Filamentous bacteriophage are widely used as immunogenic carriers for "phage-displayed" recombinant peptides. Here we report that they are an effective immunogenic carrier for synthetic peptides. The f1.K phage was engineered to have an additional Lys residue near the N-terminus of the major coat protein, pVIII, so as to enhance access to chemical cross-linking agents. The dimeric synthetic peptide, B2.1, was conjugated to f1.K (f1.K/B2.1) in high copy number and compared as an immunogen to B2.1 conjugated to ovalbumin (OVA/B2.1) and to phage-displayed, recombinant B2.1 peptide. All immunogens were administered without adjuvant. The serum antibody titers were measured against: the peptide, the carrier, and, if appropriate, the cross-linker. All immunogens elicited anti-peptide antibody titers, with those elicited by OVA/B2.1 exceeding those by f1.K/B2.1; both titers were greater than that elicited by recombinant B2.1 phage. Comparison of the anti-peptide and anti-carrier antibody responses showed that f1.K/B2.1 elicited a more focused anti-peptide antibody response than OVA/B2.1. The anti-peptide antibody response against f1.K/B2.1 was optimized for the injection route, dose and adjuvant.
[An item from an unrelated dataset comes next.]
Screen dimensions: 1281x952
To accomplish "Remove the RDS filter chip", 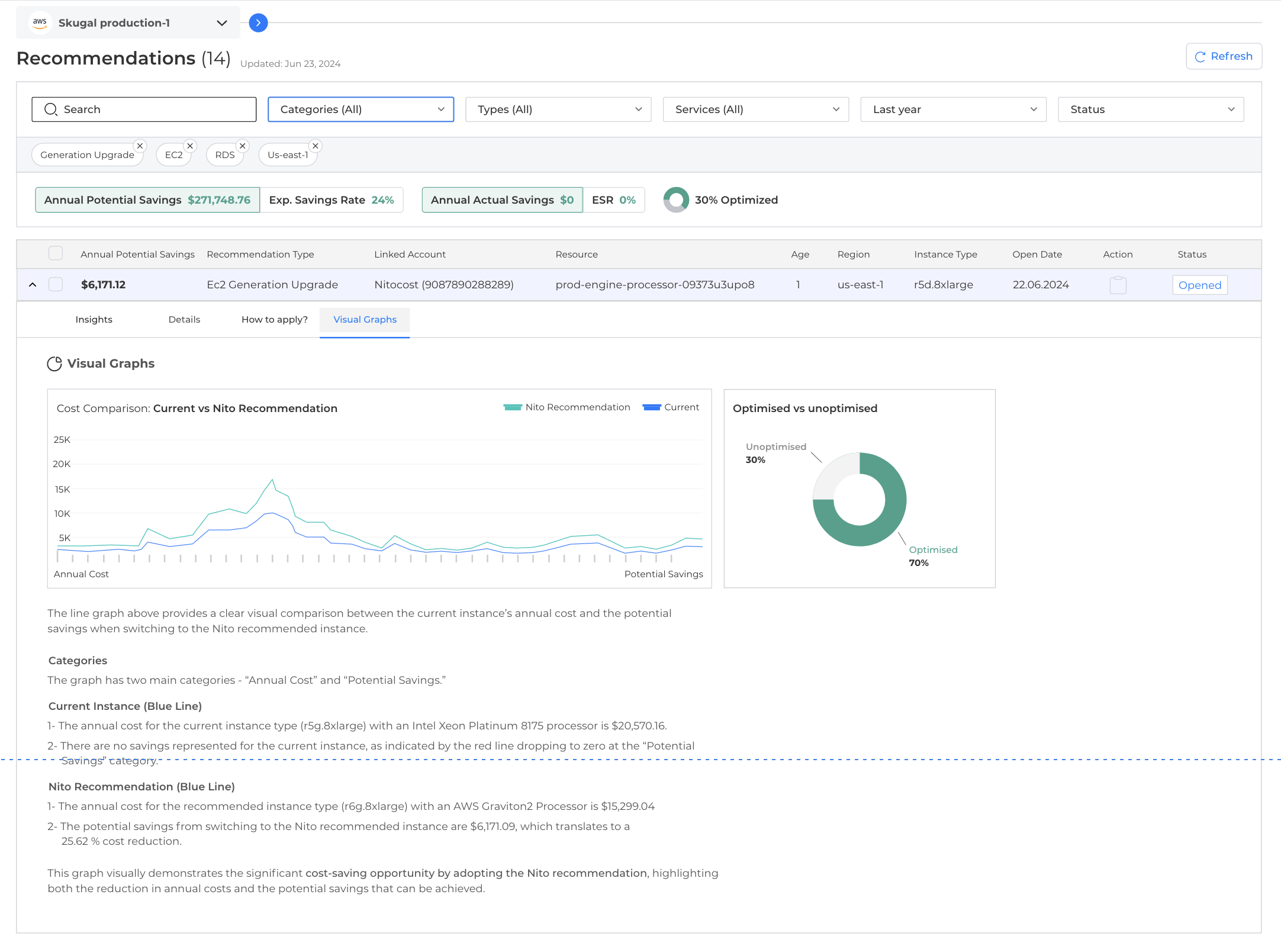I will [x=242, y=146].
Dose and adjuvant did not have a significant effect on anti-peptide antibody titers, but a change in injection route from intraperitoneal (IP) to subcutaneous (SC) enhanced anti-peptide antibody titers after seven immunizations. The optimized anti-peptide antibody response exceeded the anti-carrier one by 21-fold, compared to 0.07-fold elicited by OVA/B2.1. This indicates that phage as a carrier can focus the antibody response against the peptide. The results are discussed with respect to the advantages of phage as an alternative to traditional carrier proteins for synthetic peptides, carbohydrates and haptens, and to further improvements in phage as immunogenic carriers.

Fig. 1

Western blots of f1.K/B2.1 peptide conjugate. (A) Detected with MAb b12. Lanes: (1) f1.K phage, negative control; (2) f1.K/B2.1 peptide conjugate, 5 × 10¹⁰ phage particles. (B) Detected with rabbit anti-phage polyclonal Ab. Lanes: (1) f1.K/B2.1 peptide conjugate, 5 × 10¹⁰ phage particles; (2) OVA/B2.1 conjugate-negative control; (3) f1.K phage-positive control, 2 × 10¹⁰ phage particles. The positions of the pIII (MW 42.5 kDa) and pVIII (MW 5.5 kDa) bands are indicated by arrows.

Fig. 2

Study 1 Ab titers: shown are the mean antibody titer±standard error after third, fifth and seventh immunizations against: (A) B2.1 peptide; (B) f1.K, f88-4; and OVA carriers (C) peptide-to-carrier ratios; (D) BS³ cross-linker for f1.K/B2.1 and OVA/B2.1; and (E) peptide-to-cross-linker ratio. Also shown are ANOVA p-values that indicate the existence of significant differences between groups that received different antigens at the third, fifth and seventh immunizations.

Fig. 3

Study 2 Ab titers: shown are the mean antibody titer±standard error after third, fifth and seventh immunizations against: (A) B2.1 peptide; (B) f1.K carrier; (C) peptide-to-carrier ratios; (D) BS³ cross-linker; and (E) peptide-to-cross-linker ratio. Also shown are ANOVA p-values that indicate the existence of significant differences between groups that received different immunization conditions at the third, fifth and seventh immunizations.